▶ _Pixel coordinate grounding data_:
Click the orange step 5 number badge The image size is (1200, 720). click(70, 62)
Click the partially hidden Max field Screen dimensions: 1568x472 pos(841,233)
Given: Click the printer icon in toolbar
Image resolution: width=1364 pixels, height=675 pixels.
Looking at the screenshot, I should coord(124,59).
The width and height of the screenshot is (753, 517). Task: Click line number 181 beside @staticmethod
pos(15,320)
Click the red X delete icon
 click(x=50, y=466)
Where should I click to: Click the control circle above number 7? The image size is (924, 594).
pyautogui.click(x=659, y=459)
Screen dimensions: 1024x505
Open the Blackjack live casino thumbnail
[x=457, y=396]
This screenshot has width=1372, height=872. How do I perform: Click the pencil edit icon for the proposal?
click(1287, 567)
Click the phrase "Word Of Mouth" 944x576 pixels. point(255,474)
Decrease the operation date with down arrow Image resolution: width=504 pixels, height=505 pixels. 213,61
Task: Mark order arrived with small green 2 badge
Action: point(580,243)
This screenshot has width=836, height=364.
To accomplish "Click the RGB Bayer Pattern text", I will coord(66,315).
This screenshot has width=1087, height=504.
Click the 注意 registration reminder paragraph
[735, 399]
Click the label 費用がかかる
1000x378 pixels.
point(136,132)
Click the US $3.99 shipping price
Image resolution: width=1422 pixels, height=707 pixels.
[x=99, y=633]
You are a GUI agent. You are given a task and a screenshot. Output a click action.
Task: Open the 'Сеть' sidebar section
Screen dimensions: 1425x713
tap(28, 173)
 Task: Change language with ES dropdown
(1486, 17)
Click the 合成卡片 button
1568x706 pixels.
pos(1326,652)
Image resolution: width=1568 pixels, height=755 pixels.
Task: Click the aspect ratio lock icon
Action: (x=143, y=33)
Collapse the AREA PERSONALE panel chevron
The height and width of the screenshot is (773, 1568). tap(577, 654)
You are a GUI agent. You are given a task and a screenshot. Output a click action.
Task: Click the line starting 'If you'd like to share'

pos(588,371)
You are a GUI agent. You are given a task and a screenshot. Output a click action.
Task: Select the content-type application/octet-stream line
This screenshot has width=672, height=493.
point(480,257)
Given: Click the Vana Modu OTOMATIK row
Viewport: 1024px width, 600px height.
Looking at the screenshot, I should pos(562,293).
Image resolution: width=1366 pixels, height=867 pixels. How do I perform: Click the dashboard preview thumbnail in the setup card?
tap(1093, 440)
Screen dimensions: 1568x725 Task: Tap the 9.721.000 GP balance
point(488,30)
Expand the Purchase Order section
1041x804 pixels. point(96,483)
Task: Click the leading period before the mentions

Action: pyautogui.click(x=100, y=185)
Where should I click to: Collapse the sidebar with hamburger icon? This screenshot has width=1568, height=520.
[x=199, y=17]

▶ _Task_: Print all the data exactly.

▶ _Reply to the exercise_:
Click the orange step 5 number badge The image size is (1200, 720). click(70, 62)
Click the partially hidden Max field Screen dimensions: 1568x472 pos(841,233)
Given: Click the printer icon in toolbar
Image resolution: width=1364 pixels, height=675 pixels.
Looking at the screenshot, I should coord(124,59).
The width and height of the screenshot is (753, 517). Task: Click line number 181 beside @staticmethod
pos(15,320)
Click the red X delete icon
 click(x=50, y=466)
Where should I click to: Click the control circle above number 7? The image size is (924, 594).
pyautogui.click(x=659, y=459)
Screen dimensions: 1024x505
Open the Blackjack live casino thumbnail
[x=457, y=396]
This screenshot has width=1372, height=872. How do I perform: Click the pencil edit icon for the proposal?
click(1287, 567)
Click the phrase "Word Of Mouth" 944x576 pixels. point(255,474)
Decrease the operation date with down arrow Image resolution: width=504 pixels, height=505 pixels. 213,61
Task: Mark order arrived with small green 2 badge
Action: point(580,243)
This screenshot has width=836, height=364.
To accomplish "Click the RGB Bayer Pattern text", I will coord(66,315).
This screenshot has width=1087, height=504.
Click the 注意 registration reminder paragraph
[735, 399]
Click the label 費用がかかる
1000x378 pixels.
point(136,132)
Click the US $3.99 shipping price
Image resolution: width=1422 pixels, height=707 pixels.
[x=99, y=633]
You are a GUI agent. You are given a task and a screenshot. Output a click action.
Task: Open the 'Сеть' sidebar section
Screen dimensions: 1425x713
tap(28, 173)
 Task: Change language with ES dropdown
(1486, 17)
Click the 合成卡片 button
1568x706 pixels.
pos(1326,652)
Image resolution: width=1568 pixels, height=755 pixels.
Task: Click the aspect ratio lock icon
Action: (x=143, y=33)
Collapse the AREA PERSONALE panel chevron
The height and width of the screenshot is (773, 1568). tap(577, 654)
You are a GUI agent. You are given a task and a screenshot. Output a click action.
Task: Click the line starting 'If you'd like to share'

pos(588,371)
You are a GUI agent. You are given a task and a screenshot. Output a click action.
Task: Select the content-type application/octet-stream line
This screenshot has width=672, height=493.
point(480,257)
Given: Click the Vana Modu OTOMATIK row
Viewport: 1024px width, 600px height.
Looking at the screenshot, I should pos(562,293).
Image resolution: width=1366 pixels, height=867 pixels. How do I perform: Click the dashboard preview thumbnail in the setup card?
tap(1093, 440)
Screen dimensions: 1568x725 Task: Tap the 9.721.000 GP balance
point(488,30)
Expand the Purchase Order section
1041x804 pixels. point(96,483)
Task: Click the leading period before the mentions

Action: pyautogui.click(x=100, y=185)
Where should I click to: Collapse the sidebar with hamburger icon? This screenshot has width=1568, height=520.
[x=199, y=17]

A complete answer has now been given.